Paper No. 12
Presentation Time: 3:45 PM
REDOX BIOGEOCHEMISTRY OF MID-TRIASSIC REEFS
Geochemical signatures highlight the contrasts between two distinctive mid-late Triassic reef types in the Dolomite Alps, Italy. In the first type, sponges, bryozoans, calcified cyanobacteria, and problematica (Archaeolithoporella
), together with precipitated seafloor crusts, formed dense reef frameworks in high energy shallow-water at the margins of high-rise ~238 Ma Ladinian-Carnian carbonate platforms. Debris from these margins created steep foreslopes, and some allochthonous blocks (Cipit Boulders) of reef rock were buried in basinal shales that protected them from subsequent regional dolomitization. In the second type, small Carnian (~234 Ma) patch reefs in the same area formed low energy, but also shallow water, environments and were also surrounded by shales that protected them from alteration. They were constructed mainly by scleractinian corals, sponges, and red algae, and have framework cavities with distinctive clotted-peloidal micrite fabrics. They are early examples of reefs biotically comparable with present-day tropical coralgal reefs, whereas the Cipit Boulders have much more in common with Late Permian reefs.

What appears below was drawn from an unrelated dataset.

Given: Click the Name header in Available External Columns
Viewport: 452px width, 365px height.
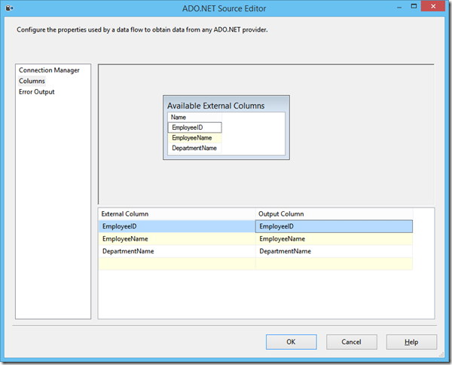Looking at the screenshot, I should (194, 117).
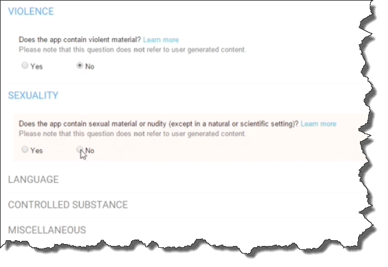
Task: Select No radio for violent material
Action: 80,65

Both of these reef types preserve primary microfabrics and biomarkers. The Cipit Boulder samples contain bacterial, including cyanobacterial, biomarkers, lack specific molecules typical of sulfate-reducing bacteria (SRB), and have Rare Earth Element (REE) values indicative of oxic conditions. These signatures are consistent with the high-energy platform margin setting of these reefs, their relatively tight framework structure, and the presence of calcified cyanobacteria such as Cladogirvanella. In contrast, the coralgal patch reefs contain SRB biomarkers and REE values indicative of sub-oxic conditions, consistent with their lower energy environment and well-developed skeletal frameworks that created localized protected low-oxygen conditions. The SRB biomarkers can also be linked to the clotted-peloidal cavity-lining crusts, which resemble those that commonly occur in much younger coral-reef frameworks. These details further emphasize the radical evolutionary and environmental developments that significantly altered reefs during the early Mesozoic.